Artificial Imagination

Soumise
June 4, 2024
Publié-e
2024-06-07

Résumé

This article addresses the impact of artificial intelligence on (visual) imagination. Drawing on the work of Don Ihde and Bernard Stiegler, Galit Wellner has put forward the concept of “digital imagination,” arguing that digital media, including AI, institutes a new phase in human imagination, moving us from a perspectival model of imagination to a “layered” model that is “co-shaped” by the new technologies and distributed between them and their human users. Against Kant’s apparently timeless model, Wellner’s model suggests a historicity of the imagination and its openness to technical transformation.

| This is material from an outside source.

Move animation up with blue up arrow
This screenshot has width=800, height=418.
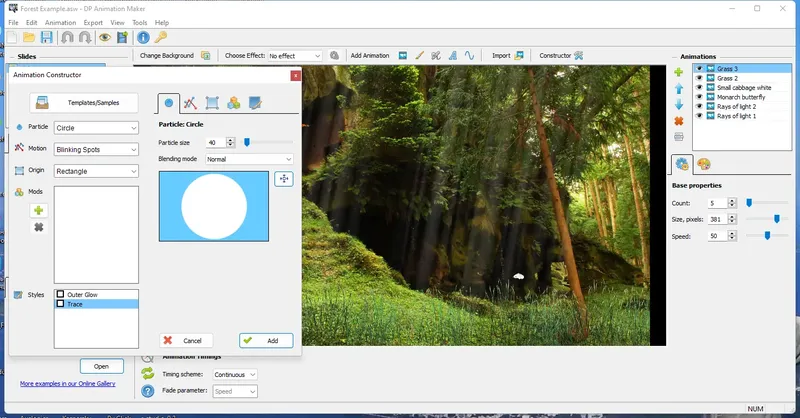click(679, 88)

However, Wellner’s model leaves open a further set of questions, which I address by way of returning to Kant’s theory of the “schematism” and its role in perceptual experience. By fleshing out, while de-essentializing, this dimension of Kant’s “productive imagination,” which mediates between intuition and understanding by way of a general “schemata,” we will be in a better position to understand the relation between imagination and perspectival seeing. This is important because, as Alexander Galloway has theorized, computational imaging (including AI) creates a new, post-photographic “visual contract” that exceeds perspectival POVs to present objects from all sides at once. With this quasi-schematic view of computational images, we will be able to see the images produced by generative AI as embodying, in an important sense, an external homologue of the imagination and thus fundamentally changing our imaginative relation to the world.